**WHAT YOU SHOULD DO:**
The number of lines holding the string "computer" is all that is wanted; count them in the records below.

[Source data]
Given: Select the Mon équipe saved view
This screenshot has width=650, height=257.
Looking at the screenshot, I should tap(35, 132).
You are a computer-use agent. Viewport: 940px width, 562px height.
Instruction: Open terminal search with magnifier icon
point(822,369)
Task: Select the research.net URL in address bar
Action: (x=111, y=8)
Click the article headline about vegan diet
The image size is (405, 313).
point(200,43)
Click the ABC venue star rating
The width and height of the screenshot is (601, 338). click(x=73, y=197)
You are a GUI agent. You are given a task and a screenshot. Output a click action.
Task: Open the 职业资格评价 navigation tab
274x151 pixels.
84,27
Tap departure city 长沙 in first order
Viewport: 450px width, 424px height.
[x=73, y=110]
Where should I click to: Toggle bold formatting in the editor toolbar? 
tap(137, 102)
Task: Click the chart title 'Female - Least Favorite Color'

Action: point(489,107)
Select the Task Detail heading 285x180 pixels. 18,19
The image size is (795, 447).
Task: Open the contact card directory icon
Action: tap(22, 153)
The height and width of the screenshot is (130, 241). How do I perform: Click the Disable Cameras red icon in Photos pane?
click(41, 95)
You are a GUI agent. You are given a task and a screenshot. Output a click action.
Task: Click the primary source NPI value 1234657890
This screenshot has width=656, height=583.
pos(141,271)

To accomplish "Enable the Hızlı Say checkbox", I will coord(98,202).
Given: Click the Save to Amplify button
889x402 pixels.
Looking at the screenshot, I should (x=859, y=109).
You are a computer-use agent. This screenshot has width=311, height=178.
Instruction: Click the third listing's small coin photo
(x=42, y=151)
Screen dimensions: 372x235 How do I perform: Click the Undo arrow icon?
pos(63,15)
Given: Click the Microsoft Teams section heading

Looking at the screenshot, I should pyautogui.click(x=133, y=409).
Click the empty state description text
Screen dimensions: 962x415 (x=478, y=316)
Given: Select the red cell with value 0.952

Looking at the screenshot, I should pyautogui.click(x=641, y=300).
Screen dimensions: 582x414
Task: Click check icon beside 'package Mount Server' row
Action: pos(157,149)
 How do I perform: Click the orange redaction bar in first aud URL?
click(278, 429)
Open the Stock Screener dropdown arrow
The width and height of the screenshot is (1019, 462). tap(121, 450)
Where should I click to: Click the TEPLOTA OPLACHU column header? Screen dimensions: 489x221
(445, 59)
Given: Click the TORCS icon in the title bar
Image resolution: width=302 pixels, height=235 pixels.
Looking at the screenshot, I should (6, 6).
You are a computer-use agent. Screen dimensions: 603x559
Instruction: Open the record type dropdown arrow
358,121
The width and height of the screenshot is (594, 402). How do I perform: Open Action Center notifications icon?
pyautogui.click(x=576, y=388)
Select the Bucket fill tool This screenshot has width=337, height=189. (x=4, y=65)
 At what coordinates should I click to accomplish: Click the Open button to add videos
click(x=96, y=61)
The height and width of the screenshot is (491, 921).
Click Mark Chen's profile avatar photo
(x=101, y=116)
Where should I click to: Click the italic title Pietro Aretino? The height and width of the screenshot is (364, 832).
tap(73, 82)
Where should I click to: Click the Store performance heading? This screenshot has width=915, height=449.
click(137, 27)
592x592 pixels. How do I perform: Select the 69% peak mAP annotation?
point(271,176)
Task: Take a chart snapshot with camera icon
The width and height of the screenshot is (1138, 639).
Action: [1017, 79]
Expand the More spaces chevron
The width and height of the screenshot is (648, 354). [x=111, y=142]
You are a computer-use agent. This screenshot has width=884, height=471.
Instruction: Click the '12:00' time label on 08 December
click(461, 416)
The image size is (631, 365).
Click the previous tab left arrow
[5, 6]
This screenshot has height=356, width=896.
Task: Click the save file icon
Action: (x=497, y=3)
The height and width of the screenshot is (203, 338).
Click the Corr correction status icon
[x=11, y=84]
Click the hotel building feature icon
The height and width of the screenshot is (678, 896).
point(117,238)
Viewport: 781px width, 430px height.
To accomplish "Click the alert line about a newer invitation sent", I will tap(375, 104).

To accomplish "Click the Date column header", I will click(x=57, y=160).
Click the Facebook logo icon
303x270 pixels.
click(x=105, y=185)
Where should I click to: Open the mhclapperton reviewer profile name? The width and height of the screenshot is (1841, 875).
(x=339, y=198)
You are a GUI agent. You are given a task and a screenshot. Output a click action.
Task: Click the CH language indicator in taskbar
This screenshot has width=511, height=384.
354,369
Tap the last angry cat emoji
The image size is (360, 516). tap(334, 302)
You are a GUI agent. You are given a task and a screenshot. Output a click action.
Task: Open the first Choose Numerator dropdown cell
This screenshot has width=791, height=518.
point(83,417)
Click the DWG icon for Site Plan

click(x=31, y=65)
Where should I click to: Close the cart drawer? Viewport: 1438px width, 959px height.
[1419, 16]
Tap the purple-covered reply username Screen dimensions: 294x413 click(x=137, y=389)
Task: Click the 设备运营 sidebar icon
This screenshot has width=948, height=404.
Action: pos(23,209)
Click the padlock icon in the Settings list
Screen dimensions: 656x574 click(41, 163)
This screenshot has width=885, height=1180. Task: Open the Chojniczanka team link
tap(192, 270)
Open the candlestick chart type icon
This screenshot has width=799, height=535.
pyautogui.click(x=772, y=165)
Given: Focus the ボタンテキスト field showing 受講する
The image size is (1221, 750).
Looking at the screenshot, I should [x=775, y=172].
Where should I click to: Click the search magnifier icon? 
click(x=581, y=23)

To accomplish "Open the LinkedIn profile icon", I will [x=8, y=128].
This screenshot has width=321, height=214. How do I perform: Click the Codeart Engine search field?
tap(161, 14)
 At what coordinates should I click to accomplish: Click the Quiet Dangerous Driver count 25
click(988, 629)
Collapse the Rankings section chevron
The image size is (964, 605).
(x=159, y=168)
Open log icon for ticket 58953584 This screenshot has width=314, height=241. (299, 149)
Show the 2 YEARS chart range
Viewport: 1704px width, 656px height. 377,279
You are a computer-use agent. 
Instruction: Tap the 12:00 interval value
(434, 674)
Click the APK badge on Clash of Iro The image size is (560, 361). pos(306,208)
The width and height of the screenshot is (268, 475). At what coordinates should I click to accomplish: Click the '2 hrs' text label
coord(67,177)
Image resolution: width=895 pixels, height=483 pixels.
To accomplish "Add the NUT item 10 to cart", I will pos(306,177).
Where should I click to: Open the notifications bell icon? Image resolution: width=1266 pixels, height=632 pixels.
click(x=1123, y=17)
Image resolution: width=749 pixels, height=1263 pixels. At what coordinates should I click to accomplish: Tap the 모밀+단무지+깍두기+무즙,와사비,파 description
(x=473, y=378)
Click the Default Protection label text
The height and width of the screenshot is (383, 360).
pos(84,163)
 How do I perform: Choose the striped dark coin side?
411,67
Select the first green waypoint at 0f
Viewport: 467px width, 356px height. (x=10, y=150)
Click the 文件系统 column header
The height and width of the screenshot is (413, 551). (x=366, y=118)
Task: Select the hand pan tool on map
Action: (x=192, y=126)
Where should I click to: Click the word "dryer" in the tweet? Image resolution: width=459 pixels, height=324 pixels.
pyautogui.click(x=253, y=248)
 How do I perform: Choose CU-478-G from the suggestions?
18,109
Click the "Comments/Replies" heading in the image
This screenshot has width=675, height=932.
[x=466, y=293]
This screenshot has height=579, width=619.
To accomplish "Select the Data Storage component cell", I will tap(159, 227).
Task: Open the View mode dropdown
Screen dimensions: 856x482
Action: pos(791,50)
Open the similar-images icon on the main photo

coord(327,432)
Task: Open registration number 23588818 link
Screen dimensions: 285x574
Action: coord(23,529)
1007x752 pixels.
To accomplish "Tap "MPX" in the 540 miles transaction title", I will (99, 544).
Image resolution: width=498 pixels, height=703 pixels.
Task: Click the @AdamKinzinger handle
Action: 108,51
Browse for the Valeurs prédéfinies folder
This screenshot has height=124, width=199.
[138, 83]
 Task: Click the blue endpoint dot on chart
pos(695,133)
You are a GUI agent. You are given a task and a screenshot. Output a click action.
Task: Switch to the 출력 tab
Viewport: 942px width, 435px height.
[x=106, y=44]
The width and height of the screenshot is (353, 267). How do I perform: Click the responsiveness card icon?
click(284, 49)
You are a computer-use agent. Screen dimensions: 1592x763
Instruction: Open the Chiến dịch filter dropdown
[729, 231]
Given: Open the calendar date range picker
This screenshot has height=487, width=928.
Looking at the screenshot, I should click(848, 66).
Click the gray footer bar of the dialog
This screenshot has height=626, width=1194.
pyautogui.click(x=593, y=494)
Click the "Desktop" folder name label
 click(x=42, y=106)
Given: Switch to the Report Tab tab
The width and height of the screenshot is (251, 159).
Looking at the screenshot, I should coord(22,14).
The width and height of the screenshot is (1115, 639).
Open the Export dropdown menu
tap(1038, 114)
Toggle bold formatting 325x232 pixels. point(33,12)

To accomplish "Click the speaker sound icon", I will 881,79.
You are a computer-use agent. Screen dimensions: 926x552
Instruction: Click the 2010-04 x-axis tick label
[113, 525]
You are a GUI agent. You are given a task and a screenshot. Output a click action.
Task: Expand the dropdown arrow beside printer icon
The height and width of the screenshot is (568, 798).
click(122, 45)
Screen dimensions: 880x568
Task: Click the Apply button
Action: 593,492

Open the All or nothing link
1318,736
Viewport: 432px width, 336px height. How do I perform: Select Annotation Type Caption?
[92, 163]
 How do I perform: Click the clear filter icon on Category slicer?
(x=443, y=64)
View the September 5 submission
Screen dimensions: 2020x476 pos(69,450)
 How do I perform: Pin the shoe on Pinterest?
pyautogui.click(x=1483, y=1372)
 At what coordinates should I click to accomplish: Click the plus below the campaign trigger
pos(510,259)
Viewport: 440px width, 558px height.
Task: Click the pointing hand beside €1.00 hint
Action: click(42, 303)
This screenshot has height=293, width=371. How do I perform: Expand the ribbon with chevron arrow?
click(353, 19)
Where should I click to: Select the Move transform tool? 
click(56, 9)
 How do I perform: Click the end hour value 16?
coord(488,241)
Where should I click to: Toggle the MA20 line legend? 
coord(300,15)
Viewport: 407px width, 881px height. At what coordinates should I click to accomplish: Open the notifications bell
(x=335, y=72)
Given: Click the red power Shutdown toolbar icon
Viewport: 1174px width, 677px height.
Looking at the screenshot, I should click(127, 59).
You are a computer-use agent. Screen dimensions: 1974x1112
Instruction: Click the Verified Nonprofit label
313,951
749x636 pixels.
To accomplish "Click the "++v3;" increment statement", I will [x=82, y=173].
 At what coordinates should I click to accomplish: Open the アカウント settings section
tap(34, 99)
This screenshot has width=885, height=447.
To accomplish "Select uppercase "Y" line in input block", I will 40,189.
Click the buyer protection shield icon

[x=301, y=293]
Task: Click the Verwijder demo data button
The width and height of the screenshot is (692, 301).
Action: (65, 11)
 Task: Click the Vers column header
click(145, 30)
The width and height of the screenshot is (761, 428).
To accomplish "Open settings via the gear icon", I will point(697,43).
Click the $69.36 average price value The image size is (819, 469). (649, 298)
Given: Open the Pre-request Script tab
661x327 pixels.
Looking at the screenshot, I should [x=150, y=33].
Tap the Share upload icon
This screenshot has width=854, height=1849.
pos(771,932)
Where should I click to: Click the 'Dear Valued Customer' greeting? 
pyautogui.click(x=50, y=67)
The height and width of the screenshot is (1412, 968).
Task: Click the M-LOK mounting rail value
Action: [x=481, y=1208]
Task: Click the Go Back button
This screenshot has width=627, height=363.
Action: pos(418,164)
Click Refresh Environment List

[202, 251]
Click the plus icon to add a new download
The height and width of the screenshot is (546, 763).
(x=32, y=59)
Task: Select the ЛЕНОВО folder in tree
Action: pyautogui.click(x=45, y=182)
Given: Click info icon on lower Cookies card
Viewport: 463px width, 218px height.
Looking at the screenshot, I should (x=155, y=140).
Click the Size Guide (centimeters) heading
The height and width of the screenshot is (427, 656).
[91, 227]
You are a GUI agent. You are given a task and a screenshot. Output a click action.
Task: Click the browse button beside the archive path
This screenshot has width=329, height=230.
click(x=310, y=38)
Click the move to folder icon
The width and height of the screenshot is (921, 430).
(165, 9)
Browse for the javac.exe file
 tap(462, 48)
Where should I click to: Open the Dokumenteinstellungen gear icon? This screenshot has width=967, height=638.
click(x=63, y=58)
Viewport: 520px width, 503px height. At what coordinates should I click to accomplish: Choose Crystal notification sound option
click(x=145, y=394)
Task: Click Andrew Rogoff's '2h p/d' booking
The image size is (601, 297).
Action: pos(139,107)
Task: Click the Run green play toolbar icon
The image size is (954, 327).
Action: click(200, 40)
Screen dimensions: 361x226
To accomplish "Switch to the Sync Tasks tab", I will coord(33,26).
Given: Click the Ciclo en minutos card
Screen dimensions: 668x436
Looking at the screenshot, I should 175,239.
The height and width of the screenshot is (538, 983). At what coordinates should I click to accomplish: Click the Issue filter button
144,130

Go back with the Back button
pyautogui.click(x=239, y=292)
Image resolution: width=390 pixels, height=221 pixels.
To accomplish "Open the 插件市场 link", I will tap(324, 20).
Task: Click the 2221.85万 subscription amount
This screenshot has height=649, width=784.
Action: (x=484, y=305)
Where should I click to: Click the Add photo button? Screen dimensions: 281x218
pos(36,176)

**RESPONSE TO THE TASK:**
8